-- What you need to do --
1/ Answer the following questions using the multiple sclerosis study text, one answer per line, marked (a), (b) and (c).
(a) How many items did the online survey contain?
(b) During what period were eligible participants recruited?
(c) Which two conditions did the authors include in their definition of recrudescence?
2/ Copy a passage from the multiple sclerosis study text, substituting "reviewed" for "approved". Begin at the words that contain "Figure 1. Selection" and stop after "any study activities.".
3/ List every category of disease duration from diagnosis that the multiple sclerosis study text gives.

[Opening Text under study section]

The objectives of this study were to (1) determine the incidence of new neurologic symptoms or recrudescence of MS symptoms among PwMS who received the SARS-CoV-2 vaccine, (2) examine MS-specific determinants of vaccine hesitancy in a cohort of PwMS followed at a tertiary care center, and (3) analyze outcomes after SARS-CoV-2 infection in PwMS.
Methods
Study Design and Participant Description
A 31-item online survey was created and delivered using the Research Electronic Data Capture web-based platform to patients followed in the Michigan Medicine Multiple Sclerosis Clinic. Respondents aged 18 years or older who endorsed a self-reported MS diagnosis, of any subtype, were invited to complete the online questionnaire through smartphone, tablet, or computer. Survey items included questions regarding the prevalence and severity of SARS-CoV-2 infection, vaccination status, vaccine type, reasons for vaccine deferral, and postvaccination symptoms and side effects.
Eligible participants were recruited (Figure 1) from June 18, 2021, to July 20, 2021. The main method of recruitment was through email with our established patients at the Michigan Medicine Multiple Sclerosis Center. Using DataDirect, a self-serve tool from the University of Michigan Office of Research that enables access to clinical data on patients seen at Michigan Medicine, we obtained email addresses of the established patients (defined as at least 1 return MS clinic visit) seen by our neuroimmunology physicians from the start of the SARS-CoV-2 pandemic in March 2020 to June 2021 (n = 1,242). In addition, fliers were distributed to eligible participants during routine face-to-face visits in the MS clinic, and the study was posted on the University of Michigan Health Research online web source at umhealthresearch.org, which allows interested participants to be involved in ongoing studies at Michigan Medicine. Participants received no financial compensation for their participation.
Figure 1. Selection of Participants Leading to Responses Analyzed and Charts Reviewed.
Standard Protocol Approvals, Registrations, and Patient Consents
This study was approved by the University of Michigan Intuitional Review Board before initiation of any study activities.
Survey Content
Survey respondents who self-endorsed a diagnosis of MS were allowed to proceed with the remainder of the questionnaire. Information obtained included age, sex, MS subtype (relapsing-remitting, secondary progressive, or primary progressive), disease duration from diagnosis (<1 year, 1–5 years, 6–10 years, 11–20 years, or >20 years), current DMT chosen from the list of all available DMTs (later categorized into no DMT, low-potency DMT, and high-potency DMT, as summarized in Table 1), SARS-CoV-2 vaccination status, vaccine type, and history of SARS-CoV-2 infection. Using branching logic, unvaccinated respondents were prompted to provide a reason. Vaccinated respondents were queried about postvaccination side effects and postvaccination neurologic symptoms including recrudescence of chronic MS symptoms, development of new neurologic symptoms after vaccination, and length of these symptoms (<24 hours, 24–48 hours, 48 hours-1 week, or >1 week). We defined recrudescence as both pseudorelapse (recurrence of prior symptoms) and worsening of a patient's chronic MS symptoms (e.g., fatigue).

[Closing Text under study section]
[Opening Material shown section]

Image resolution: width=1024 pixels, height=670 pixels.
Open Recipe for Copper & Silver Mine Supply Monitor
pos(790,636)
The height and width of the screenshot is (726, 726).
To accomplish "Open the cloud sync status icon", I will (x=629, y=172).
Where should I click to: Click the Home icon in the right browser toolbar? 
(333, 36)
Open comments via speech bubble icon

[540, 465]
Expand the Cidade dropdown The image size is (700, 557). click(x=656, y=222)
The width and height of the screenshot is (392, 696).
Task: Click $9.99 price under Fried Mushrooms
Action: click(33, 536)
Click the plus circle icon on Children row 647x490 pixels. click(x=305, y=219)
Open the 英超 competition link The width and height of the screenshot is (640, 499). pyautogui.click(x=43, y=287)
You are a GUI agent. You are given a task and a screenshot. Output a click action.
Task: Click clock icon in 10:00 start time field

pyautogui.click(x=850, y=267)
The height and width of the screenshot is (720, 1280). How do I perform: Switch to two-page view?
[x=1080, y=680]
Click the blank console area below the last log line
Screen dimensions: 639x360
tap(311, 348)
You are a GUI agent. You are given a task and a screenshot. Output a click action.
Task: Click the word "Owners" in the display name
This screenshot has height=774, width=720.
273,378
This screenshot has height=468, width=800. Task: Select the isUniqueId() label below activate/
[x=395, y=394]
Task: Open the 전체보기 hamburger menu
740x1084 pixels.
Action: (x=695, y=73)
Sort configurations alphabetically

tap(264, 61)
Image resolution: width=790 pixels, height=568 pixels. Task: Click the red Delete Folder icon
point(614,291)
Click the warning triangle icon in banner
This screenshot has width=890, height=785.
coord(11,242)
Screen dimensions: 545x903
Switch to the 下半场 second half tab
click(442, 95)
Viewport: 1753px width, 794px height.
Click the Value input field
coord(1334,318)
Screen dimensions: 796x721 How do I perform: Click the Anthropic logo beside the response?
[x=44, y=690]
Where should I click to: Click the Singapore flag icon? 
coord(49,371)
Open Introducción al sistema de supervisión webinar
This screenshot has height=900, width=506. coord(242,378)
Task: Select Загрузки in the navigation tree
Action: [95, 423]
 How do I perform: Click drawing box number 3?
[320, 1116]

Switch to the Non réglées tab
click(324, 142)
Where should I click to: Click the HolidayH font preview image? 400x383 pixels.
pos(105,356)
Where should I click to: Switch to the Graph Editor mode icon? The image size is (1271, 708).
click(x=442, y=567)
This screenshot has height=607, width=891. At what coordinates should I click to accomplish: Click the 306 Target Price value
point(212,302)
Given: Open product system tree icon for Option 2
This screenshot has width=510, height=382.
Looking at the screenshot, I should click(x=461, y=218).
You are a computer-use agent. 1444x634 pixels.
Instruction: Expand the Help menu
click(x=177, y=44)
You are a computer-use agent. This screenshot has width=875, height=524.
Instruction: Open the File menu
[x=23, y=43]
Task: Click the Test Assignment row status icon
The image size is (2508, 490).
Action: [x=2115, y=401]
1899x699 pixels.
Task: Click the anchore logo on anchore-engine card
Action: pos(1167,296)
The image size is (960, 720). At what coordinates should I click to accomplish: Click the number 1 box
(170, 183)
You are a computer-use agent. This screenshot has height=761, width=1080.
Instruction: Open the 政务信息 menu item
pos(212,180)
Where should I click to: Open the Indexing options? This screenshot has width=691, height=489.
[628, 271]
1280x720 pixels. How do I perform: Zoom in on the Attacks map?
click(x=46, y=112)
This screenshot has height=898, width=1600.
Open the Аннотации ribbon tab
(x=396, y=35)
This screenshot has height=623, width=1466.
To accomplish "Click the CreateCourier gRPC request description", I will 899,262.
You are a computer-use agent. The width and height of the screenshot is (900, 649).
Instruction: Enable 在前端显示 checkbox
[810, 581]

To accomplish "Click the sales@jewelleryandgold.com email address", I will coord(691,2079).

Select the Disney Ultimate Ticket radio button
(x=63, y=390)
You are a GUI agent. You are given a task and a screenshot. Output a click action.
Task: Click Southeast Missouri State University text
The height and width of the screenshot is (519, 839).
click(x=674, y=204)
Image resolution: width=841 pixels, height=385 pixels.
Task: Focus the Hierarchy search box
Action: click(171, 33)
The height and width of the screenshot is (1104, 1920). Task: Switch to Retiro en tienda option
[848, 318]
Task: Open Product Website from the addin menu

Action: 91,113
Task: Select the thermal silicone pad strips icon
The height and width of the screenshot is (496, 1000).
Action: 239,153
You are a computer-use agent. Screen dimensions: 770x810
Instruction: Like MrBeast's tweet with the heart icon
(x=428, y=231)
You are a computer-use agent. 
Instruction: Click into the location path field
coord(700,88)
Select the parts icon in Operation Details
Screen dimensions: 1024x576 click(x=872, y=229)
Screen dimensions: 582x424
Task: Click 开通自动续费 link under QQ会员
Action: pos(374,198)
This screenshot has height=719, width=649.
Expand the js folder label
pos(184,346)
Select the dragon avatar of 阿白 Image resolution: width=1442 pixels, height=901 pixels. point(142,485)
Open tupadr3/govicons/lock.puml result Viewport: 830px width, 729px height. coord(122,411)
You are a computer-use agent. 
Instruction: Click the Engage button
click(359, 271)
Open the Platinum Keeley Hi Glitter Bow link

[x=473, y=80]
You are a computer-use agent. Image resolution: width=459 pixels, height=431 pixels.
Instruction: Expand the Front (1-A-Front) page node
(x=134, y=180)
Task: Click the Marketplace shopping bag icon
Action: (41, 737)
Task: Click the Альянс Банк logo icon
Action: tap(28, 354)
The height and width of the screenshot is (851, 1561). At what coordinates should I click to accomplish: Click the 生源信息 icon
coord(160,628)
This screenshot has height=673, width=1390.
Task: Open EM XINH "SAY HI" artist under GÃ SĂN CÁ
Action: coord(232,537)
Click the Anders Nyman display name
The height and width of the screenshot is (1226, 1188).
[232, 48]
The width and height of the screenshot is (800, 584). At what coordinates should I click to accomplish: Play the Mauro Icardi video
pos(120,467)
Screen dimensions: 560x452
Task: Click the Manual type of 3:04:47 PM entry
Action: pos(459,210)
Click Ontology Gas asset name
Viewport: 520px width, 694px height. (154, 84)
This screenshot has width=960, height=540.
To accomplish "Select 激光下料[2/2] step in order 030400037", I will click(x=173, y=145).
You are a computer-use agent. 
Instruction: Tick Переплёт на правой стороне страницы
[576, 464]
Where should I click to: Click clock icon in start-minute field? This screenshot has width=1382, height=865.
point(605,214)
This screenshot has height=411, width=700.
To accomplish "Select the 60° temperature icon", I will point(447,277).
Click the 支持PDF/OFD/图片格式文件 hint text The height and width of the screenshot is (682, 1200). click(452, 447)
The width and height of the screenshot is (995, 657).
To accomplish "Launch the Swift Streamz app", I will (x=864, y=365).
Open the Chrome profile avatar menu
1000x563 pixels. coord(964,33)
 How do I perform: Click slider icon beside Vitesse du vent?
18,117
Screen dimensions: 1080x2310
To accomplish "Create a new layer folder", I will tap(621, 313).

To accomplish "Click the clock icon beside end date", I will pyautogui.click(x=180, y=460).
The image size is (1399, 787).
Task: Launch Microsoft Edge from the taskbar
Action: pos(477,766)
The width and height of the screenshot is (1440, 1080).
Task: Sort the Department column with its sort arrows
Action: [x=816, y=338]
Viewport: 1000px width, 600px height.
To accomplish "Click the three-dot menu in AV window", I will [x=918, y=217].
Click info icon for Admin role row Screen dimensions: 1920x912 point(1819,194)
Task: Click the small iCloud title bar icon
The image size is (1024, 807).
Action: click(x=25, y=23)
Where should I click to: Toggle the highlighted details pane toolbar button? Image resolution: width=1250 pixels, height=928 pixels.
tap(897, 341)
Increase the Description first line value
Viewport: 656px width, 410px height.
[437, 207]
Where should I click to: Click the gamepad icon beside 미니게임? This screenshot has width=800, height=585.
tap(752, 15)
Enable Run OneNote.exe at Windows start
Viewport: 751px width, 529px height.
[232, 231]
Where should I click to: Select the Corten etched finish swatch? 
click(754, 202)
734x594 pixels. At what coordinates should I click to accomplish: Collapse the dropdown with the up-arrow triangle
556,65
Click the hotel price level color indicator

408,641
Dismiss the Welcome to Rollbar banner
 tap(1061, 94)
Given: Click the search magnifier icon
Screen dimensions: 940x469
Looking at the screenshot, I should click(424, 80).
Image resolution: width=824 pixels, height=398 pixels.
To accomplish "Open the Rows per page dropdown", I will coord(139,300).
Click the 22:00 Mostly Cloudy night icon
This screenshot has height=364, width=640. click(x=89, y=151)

[Closing Material shown section]

-- Answers in order --
1/
(a) 31 items.
(b) From June 18, 2021, to July 20, 2021.
(c) Pseudorelapse (recurrence of prior symptoms) and worsening of a patient's chronic MS symptoms.

2/
Figure 1. Selection of Participants Leading to Responses Analyzed and Charts Reviewed.
Standard Protocol Approvals, Registrations, and Patient Consents
This study was reviewed by the University of Michigan Intuitional Review Board before initiation of any study activities.

3/
<1 year
1–5 years
6–10 years
11–20 years
>20 years